= Given exercise =
Can you recast the part of the material below that opens with the line containing "Click the small" and closes with the line containing "Click the left" as a numbered list, with both of those lines included and blank lines left out?

= Input material =

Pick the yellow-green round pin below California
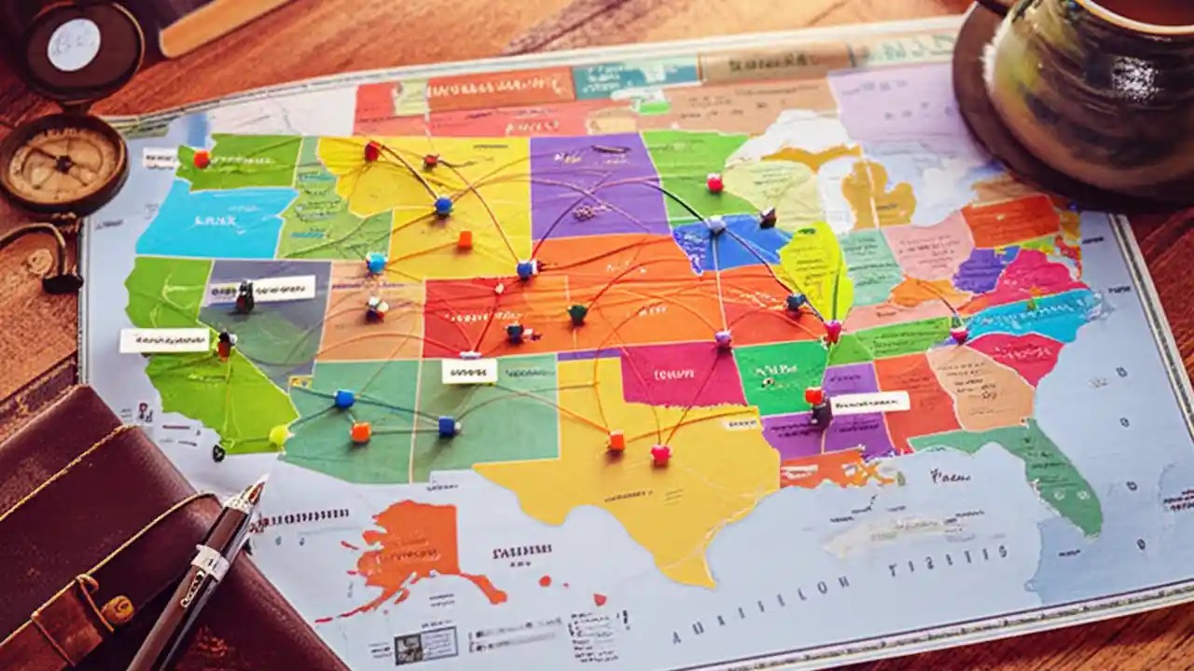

---

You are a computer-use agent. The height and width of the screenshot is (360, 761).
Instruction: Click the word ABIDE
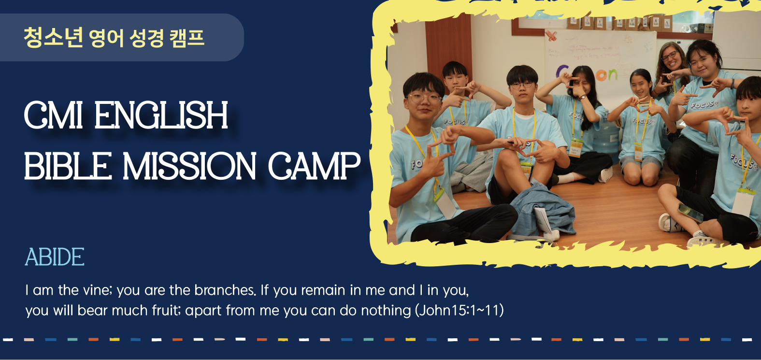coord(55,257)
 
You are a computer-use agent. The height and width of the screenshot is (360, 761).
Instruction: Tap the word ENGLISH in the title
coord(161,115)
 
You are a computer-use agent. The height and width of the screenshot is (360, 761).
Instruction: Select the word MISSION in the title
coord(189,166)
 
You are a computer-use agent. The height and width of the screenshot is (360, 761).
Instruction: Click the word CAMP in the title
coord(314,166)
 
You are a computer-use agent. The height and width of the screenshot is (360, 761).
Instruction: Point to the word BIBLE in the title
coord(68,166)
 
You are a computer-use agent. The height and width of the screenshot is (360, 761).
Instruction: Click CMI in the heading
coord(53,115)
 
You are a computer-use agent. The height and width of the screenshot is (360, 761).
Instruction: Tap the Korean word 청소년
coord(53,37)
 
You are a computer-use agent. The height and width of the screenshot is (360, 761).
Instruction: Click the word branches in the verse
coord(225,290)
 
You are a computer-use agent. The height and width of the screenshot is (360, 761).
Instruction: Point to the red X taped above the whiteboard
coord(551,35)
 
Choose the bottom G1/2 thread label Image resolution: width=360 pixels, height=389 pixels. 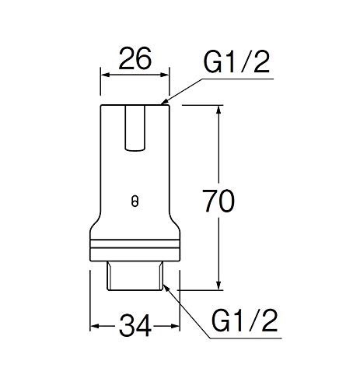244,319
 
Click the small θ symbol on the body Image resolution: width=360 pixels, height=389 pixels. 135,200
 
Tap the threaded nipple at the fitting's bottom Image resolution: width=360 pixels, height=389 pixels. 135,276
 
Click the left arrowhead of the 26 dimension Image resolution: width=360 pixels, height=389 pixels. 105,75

--

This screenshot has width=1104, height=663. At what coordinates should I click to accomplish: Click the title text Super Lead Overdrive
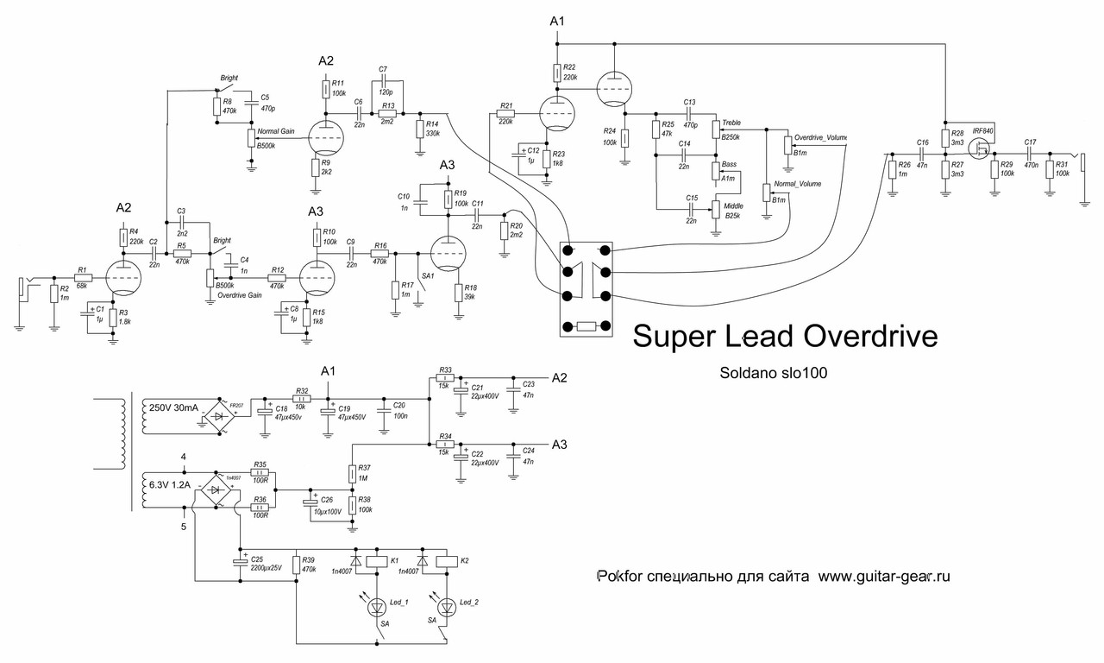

= Exercise solution =
1. Click the small θ symbol on the body Image resolution: width=360 pixels, height=389 pixels. 135,200
2. Tap the threaded nipple at the fitting's bottom Image resolution: width=360 pixels, height=389 pixels. 135,276
3. Click the left arrowhead of the 26 dimension Image resolution: width=360 pixels, height=389 pixels. 105,75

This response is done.